The first file 17F7FFF4.COM was suspicious since the file was located in the All Users temporary folder. The second file KB961710.exe was suspicious because Windows updates are not stored in the application data folders. The last file SVCHOST.EXE was suspicious since not only was it located in a temp folder but the svchost.exe file is normally located in the Windows\System32 folder. I located these files by solely reviewing the file handles referenced in the NTOSBOOT prefetch file and the screenshot below confirms my suspicions.


Summary


Program execution artifacts are vital when examining a system infected with malware. Despite malware’s best efforts to hide on a system at some point for them to do their jobs they have to run. When malware eventual runs there will be traces of its execution left on a system which can be used to find its hiding spot. The NTOSBOOT prefetch file is one such artifact and the file handle information will reveal what’s hiding on a system.
  1. Great job, Corey! This really shows what can be achieved using various data sources...in this case, one particular Prefetch file.

    The cool thing is, this is easily automated through tools like pref.pl, which means that it can be automated via the Forensic Scanner, as well.

  2. Besides automation, I think it is important to be aware about the different artifacts available on a system and to incorporate examining them into your process. This allows for a more methodical approach to malware investigations and increases the chances of being successful.

  3. Thank you for pointing to Windows Internals for reference. Anyone doing Windows forensics ought to read it cover to cover--I guess covers to covers now. It's a requirement on my team.

    Troy

  4. Corey,

    Agreed. Automation can help to a degree, particularly when providing a means for analysts who may not know about various artifacts, or may have forgotten, to look for them. The latest version of pref.pl that I use extracts file paths that end in ".exe", ".dat", as well as extracting any path that includes "temp", to include "\Temp\" and "\Temporary Internet Files\". It is extremely useful to see the information presented separately from the rest of the contents that fly by.
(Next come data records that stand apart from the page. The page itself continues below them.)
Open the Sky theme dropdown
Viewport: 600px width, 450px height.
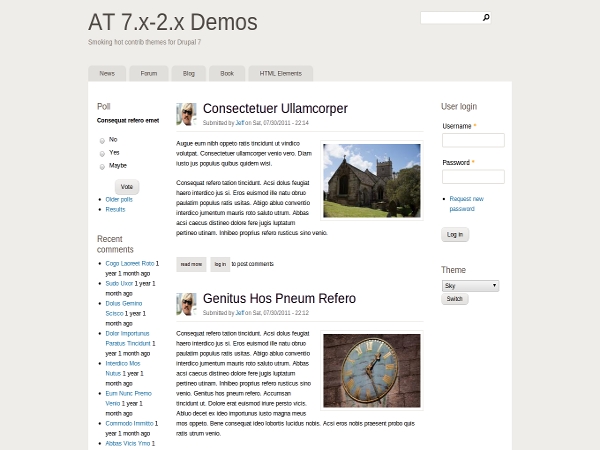point(470,286)
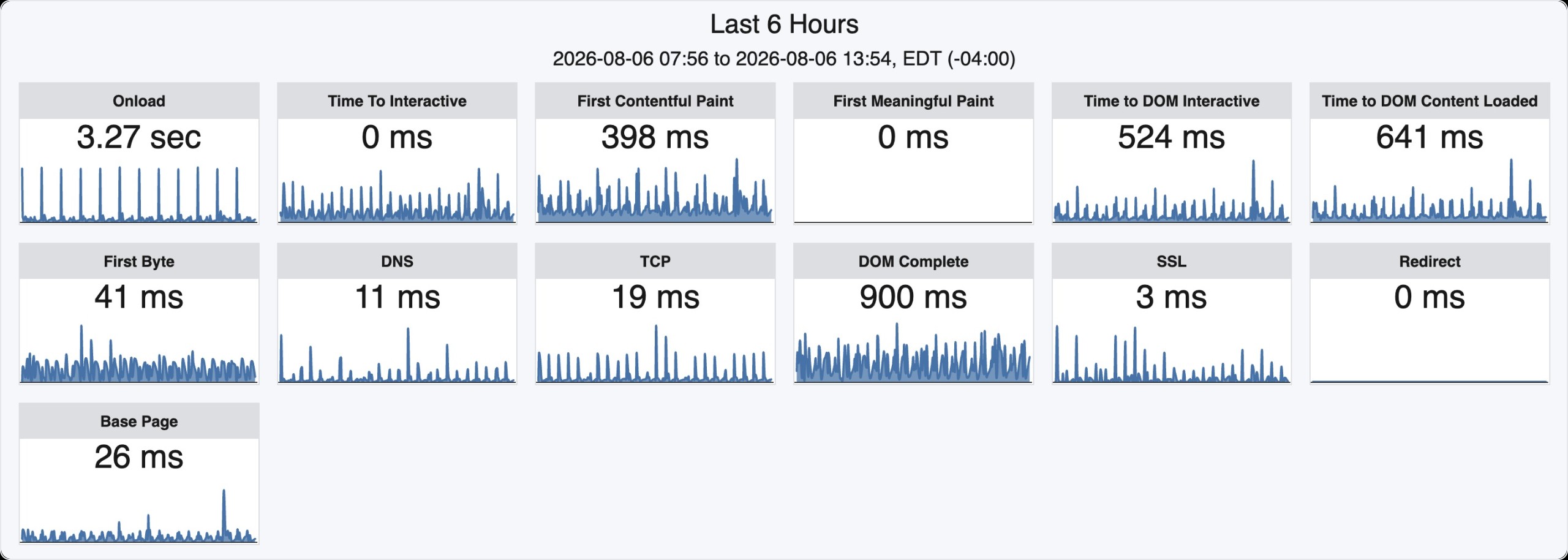Open the Base Page sparkline chart
Viewport: 1568px width, 560px height.
point(139,515)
    I think that this provides some for analysts who may not be familiar with this aspect of Prefetch analysis something to grasp on to...

  5. Thanks very much Corey for the article. I understood that it was important to review the ntosboot prefect file but had yet to see an example so clearly shown. Much appreciated as always.
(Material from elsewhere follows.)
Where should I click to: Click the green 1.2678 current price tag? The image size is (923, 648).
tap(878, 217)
    @harlan, the lastest version of pref.pl sounds like a worth inclusion with the extracting technique explained. i'll have to check this out.

  6. Good Job!!
    Thank you for your effort@

  7. @Sploit,

    Thanks. I posted to my blog about it:
    http://windowsir.blogspot.com/2012/03/prefetch-analysis-revisited.html

    As you can see, not a great deal of interest...I think that what you can achieve through these different analysis steps is just too much for most analysts. I'm going to be automating a lot of this in the Forensic Scanner.
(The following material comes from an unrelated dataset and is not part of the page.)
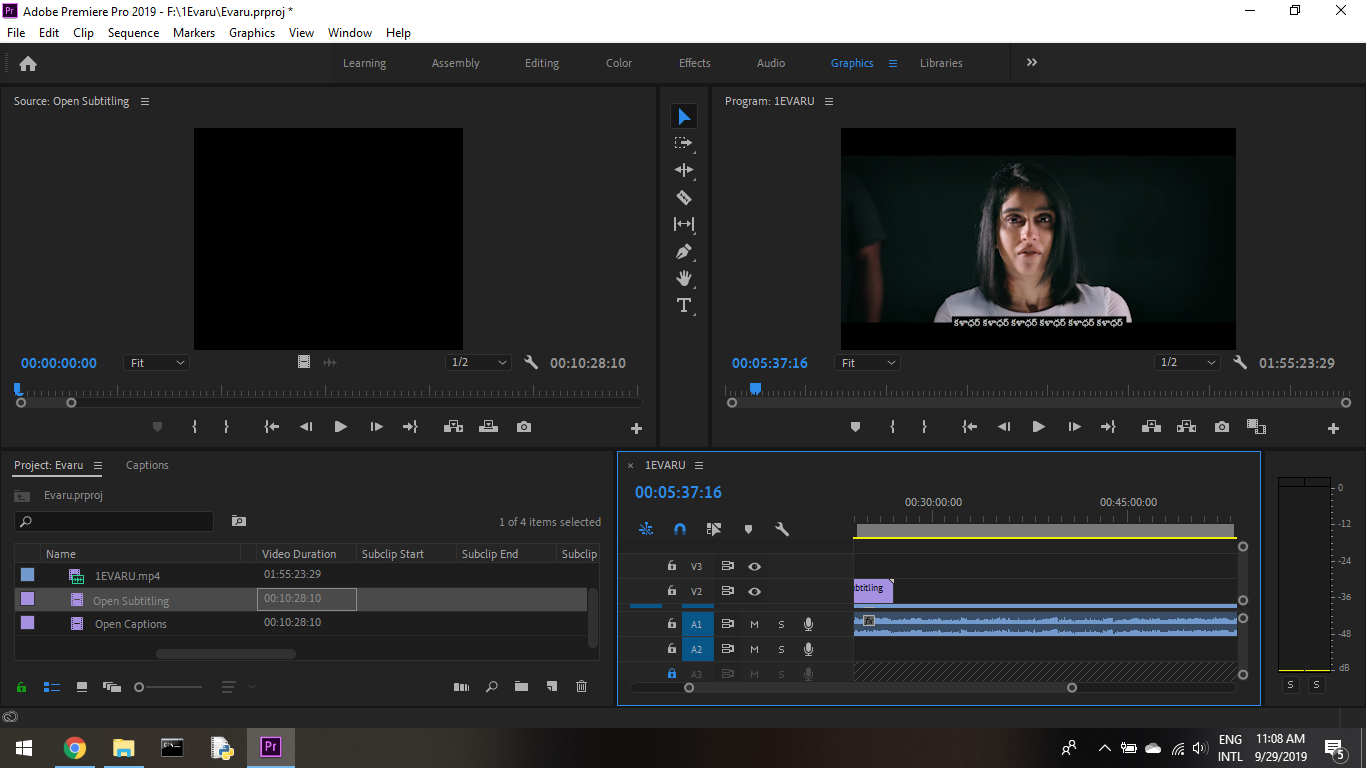Switch to the Captions tab
Viewport: 1366px width, 768px height.
[147, 465]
  8. In your testing did you notice if the contents within NTOSBOOT changed randomly for any reason during the boot process?

    By that I mean, is it a constant set of entries every time you boot assuming you don't add any software that runs on boot, don't "touch" the box for 30 seconds, etc.

    Is it overwritten during each reboot?

    Does it change throughout the day when using programs, etc.? I know it's for boot, but just curious it is affected by other "stuff".

    It seems like if it was a fixed set of entries each time during the boot process that it would be worth making note of when building standard images to deploy across the network. Then you could perform sanity checks. If it changes randomly then it might be a bit noisy to use as a baseline, but well worth the look during an investigation.

    Good write up.

  9. @Patrick

    Excellent questions and I don't have any answers. I didn't do that kind of testing with the NTOSBOOT prefetch file. My focus was on finding traces of malware during the boot process. If you do find out those answers I would be interested in knowing about it.